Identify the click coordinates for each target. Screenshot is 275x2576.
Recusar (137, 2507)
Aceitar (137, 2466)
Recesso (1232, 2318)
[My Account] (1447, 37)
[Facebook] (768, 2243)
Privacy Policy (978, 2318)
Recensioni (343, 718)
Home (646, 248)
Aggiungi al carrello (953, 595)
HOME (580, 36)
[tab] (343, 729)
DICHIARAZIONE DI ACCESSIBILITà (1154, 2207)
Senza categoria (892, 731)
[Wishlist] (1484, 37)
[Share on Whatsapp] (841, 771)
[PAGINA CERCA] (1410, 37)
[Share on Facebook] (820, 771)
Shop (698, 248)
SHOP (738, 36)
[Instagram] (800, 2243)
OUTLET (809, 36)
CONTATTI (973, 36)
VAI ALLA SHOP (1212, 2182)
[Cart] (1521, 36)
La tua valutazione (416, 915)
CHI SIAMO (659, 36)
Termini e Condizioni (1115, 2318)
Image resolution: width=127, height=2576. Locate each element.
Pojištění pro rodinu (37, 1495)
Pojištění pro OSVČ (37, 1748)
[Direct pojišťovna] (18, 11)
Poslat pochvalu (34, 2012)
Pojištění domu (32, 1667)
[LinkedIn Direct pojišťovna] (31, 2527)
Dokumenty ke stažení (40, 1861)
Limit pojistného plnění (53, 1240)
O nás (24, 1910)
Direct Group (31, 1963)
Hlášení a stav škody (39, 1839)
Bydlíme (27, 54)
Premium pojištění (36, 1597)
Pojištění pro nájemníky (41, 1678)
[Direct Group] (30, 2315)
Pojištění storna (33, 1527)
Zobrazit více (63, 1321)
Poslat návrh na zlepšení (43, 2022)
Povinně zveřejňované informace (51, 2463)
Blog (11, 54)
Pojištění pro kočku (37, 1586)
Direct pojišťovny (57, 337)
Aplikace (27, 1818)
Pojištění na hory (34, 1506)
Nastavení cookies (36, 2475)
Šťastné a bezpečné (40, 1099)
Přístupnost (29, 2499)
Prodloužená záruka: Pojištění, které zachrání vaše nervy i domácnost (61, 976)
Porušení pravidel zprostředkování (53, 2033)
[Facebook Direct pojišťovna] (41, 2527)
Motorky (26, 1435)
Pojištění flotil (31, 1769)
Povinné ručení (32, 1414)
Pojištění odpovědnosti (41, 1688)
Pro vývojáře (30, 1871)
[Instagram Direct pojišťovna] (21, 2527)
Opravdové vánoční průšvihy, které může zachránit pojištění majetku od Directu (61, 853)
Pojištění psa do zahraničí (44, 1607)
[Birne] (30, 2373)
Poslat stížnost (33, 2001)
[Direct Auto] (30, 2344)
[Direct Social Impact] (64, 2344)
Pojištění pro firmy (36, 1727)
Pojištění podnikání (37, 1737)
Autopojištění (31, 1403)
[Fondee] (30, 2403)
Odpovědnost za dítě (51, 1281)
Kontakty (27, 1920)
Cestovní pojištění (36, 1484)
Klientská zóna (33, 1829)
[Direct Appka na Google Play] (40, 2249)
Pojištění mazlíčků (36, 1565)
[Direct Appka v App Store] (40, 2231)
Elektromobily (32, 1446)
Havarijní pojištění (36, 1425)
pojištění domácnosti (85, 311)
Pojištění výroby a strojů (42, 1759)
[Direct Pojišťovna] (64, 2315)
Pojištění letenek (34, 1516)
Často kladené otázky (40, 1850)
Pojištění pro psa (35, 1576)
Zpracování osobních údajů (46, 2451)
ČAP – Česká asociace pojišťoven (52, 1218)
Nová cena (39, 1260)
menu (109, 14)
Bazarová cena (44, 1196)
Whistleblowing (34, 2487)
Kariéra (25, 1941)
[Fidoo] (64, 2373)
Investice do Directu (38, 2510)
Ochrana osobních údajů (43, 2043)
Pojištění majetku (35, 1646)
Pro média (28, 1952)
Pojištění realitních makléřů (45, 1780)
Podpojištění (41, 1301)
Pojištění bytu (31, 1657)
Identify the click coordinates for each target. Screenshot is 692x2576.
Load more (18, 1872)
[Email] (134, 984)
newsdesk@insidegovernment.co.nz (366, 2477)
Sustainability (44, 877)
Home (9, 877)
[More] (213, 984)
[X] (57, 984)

- [EXERCISE DIRECTIONS] Copy out precisely the lines from the line with "Poslat stížnost (33, 2001)" to the line with "Nová cena (39, 1260)" in the material above, including those two lines and omitting all the rest.

- [EXERCISE RESPONSE]
Poslat stížnost (33, 2001)
[Direct Auto] (30, 2344)
[Direct Social Impact] (64, 2344)
Pojištění pro firmy (36, 1727)
Pojištění podnikání (37, 1737)
Autopojištění (31, 1403)
[Fondee] (30, 2403)
Odpovědnost za dítě (51, 1281)
Kontakty (27, 1920)
Cestovní pojištění (36, 1484)
Klientská zóna (33, 1829)
[Direct Appka na Google Play] (40, 2249)
Pojištění mazlíčků (36, 1565)
[Direct Appka v App Store] (40, 2231)
Elektromobily (32, 1446)
Havarijní pojištění (36, 1425)
pojištění domácnosti (85, 311)
Pojištění výroby a strojů (42, 1759)
[Direct Pojišťovna] (64, 2315)
Pojištění letenek (34, 1516)
Často kladené otázky (40, 1850)
Pojištění pro psa (35, 1576)
Zpracování osobních údajů (46, 2451)
ČAP – Česká asociace pojišťoven (52, 1218)
Nová cena (39, 1260)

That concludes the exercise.